Telling adoptees they were given up is quite commonly used alongside placed. I didn’t ‘give up or place’ my son he was in effect stolen from me. I never agreed to him being adopted and as far as I know I didn’t sign the Consent to Relinquish form. If I did I didn’t know what I was signing and very conveniently nobody can find the form so I can’t prove anything.
The blood/DNA doesn’t matter argument is open to debate but they do matter. If they didn’t then parents wouldn’t care what baby they had as long as they were raising one. Apart from that people have a right to know who their family is with medical information high on the list for being important. I have had mother figures in my life but they’re not the mother who carried me for nine-months then raised me. They have been important in my life but can’t be compared to my mother. Some people should never have children but that doesn’t mean any child of theirs who has been adopted doesn’t have a right to know who they are.

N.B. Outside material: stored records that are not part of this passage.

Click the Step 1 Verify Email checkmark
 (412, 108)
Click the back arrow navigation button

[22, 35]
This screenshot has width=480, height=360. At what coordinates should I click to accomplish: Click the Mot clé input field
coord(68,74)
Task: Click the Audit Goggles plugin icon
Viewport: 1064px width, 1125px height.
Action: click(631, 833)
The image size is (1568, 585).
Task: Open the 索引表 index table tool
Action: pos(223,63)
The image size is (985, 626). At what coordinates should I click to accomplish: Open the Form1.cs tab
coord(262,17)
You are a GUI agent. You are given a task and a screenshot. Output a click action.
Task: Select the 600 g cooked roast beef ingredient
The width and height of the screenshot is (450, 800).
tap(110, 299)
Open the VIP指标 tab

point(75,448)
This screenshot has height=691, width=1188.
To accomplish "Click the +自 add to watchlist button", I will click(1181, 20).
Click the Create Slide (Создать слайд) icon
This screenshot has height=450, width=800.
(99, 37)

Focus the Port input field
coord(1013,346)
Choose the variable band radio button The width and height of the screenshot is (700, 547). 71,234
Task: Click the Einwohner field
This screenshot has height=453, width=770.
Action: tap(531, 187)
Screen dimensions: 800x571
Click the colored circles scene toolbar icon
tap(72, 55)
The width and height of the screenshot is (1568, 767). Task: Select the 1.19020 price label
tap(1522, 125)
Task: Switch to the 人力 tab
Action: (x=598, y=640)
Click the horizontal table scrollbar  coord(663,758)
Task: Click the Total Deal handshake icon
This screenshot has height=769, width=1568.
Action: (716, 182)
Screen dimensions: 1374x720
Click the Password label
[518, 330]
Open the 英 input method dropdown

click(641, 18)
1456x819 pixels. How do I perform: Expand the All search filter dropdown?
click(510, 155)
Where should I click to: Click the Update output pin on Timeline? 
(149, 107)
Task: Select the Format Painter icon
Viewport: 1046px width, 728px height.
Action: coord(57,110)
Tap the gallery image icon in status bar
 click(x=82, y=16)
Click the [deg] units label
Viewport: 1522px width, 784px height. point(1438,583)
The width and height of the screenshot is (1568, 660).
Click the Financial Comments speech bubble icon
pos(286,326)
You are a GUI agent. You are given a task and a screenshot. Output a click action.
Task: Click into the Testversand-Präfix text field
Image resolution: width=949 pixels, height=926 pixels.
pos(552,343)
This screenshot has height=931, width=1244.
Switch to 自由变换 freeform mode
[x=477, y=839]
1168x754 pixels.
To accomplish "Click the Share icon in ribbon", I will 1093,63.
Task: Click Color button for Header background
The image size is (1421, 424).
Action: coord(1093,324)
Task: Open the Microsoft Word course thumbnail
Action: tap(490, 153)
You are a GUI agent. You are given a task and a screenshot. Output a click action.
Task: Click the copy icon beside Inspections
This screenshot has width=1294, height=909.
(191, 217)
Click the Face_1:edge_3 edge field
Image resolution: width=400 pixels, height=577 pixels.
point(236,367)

I hate adopters referring to the mother of their adopted child as their birth mother as she didn’t give birth to either of them and it’s a type of entitlement. When these people feel offended when they are pulled up about it they should then educate themselves. I am not my son’s birth mother, I am his mother the same as his adoptive mother is also his mother. Parents can love more than one child so why can’t a child love more than one mother?
I shall continue with this another day.